As coadjuvantes não deixam por menos, mas o destaque maior vai para Weisz, que assim como Colman, repete a parceria com Lanthimos (o anterior foi O Lagosta), numa das melhores atuações de sua carreira. Stone cumpre sua missão com primor, empregando, por exemplo, o sotaque britânico característico com suavidade e sem parecer forçado, mesmo que para ouvidos mais atentos, não seja natural.  

Yorgos enquanto diretor, mais uma vez destoa em seu trabalho. Usando de várias técnicas possíveis neste longa, com destaque especial para a câmera situada em um ângulo mais abaixo, nos trazendo a sensação de que as pessoas retratadas são, de fato, realeza e ainda em planos mais abertos, mostrando a grandiosidade dos espaços, utilizando para tal, câmeras com efeito 360º, o que neste último caso destoa de toda produção, não sendo uma escolha muito acertada, a meu ver.

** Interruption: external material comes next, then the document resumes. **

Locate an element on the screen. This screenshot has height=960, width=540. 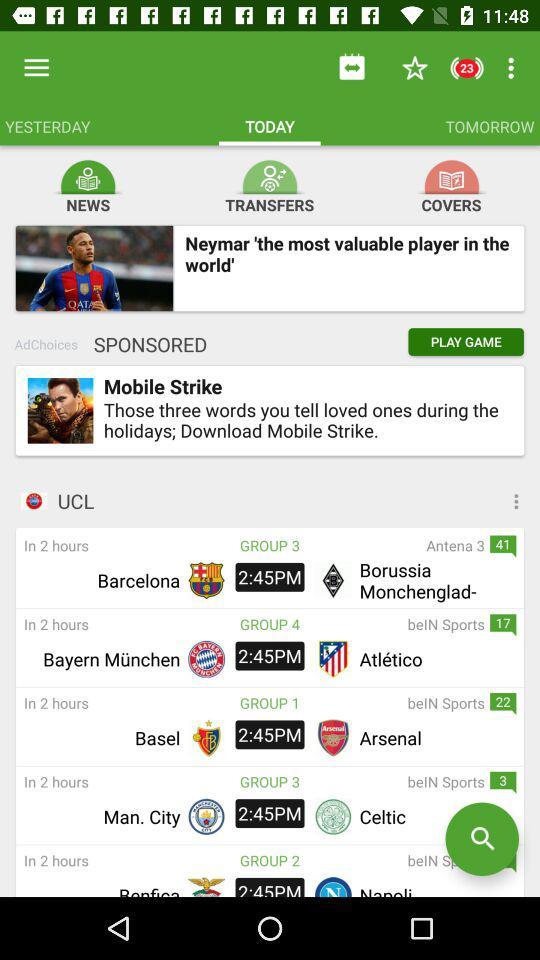
item to the left of the sponsored item is located at coordinates (46, 344).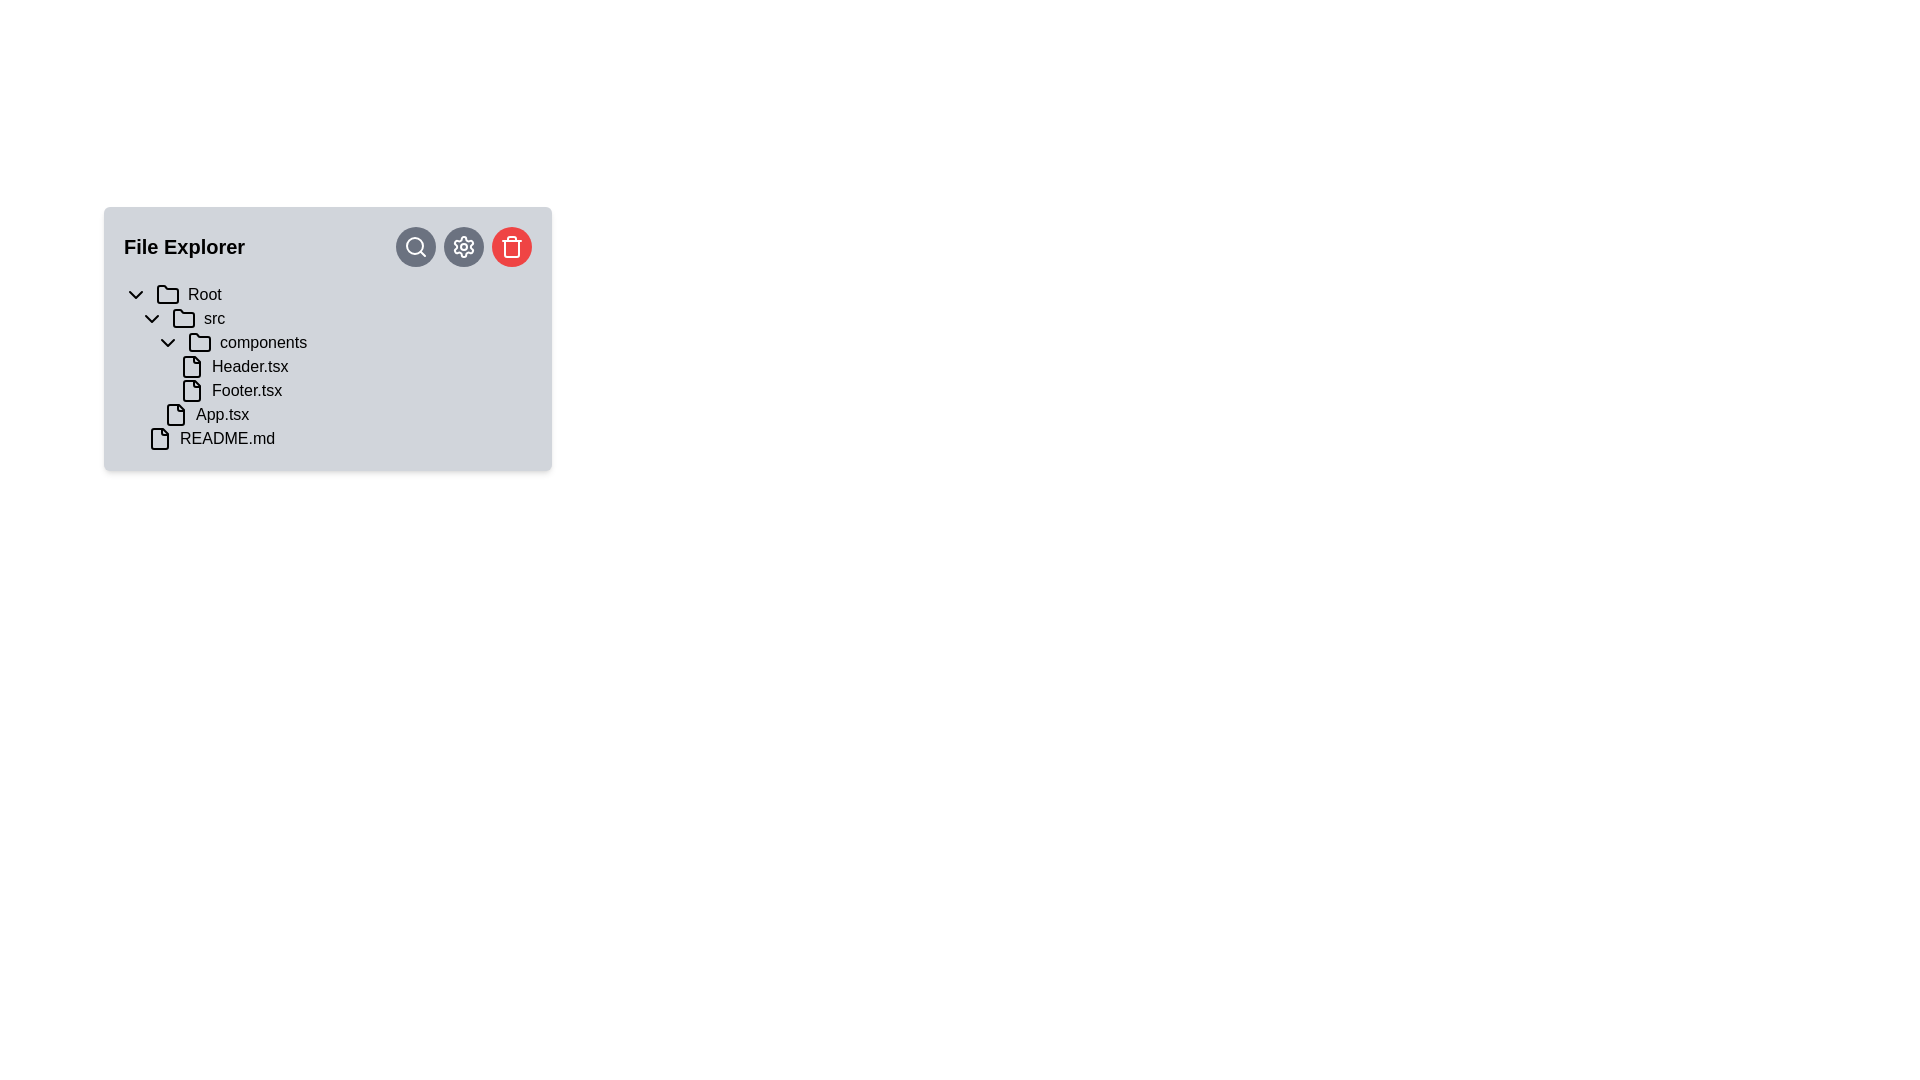 This screenshot has width=1920, height=1080. I want to click on the text label representing the file named 'README.md' in the file explorer, so click(227, 438).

Todo o design de produção bem como figurino estão impecáveis e deslumbrantes, nos transportando fielmente para a época, cheia de adornos pomposos, vestimentas finas, perucas e maquiagens escandalosas. O destaque fica para maravilhoso castelo de Halfield, em Hertfordshire, na Inglaterra, onde as filmagens ocorreram.

Muito mais que um filme sobre um triângulo amoroso entre essas três mulheres de personalidades únicas, o filme vem para por o dedo na ferida das relações sociais, utilizando uma época bem anterior como pano de fundo (mesmo que descontextualizada em vários quesitos, como algumas falas coloquiais, danças mais modernizadas, e outros). De forma ácida e provocativa, externa uma sociedade doente, com sede de poder e sem escrúpulos no que tange às decisões que afetam a vida de tantos. Aqui a atenção dedicada aos homens é quase nula e os que pouco aparecem são desprezíveis em si mesmos e totalmente secundários. O diretor afirma que o filme pode ser relacionado ao feminismo, mas que sua intenção não era exatamente essa, uma vez que o projeto já data de nove anos atrás (Fonte: O Globo).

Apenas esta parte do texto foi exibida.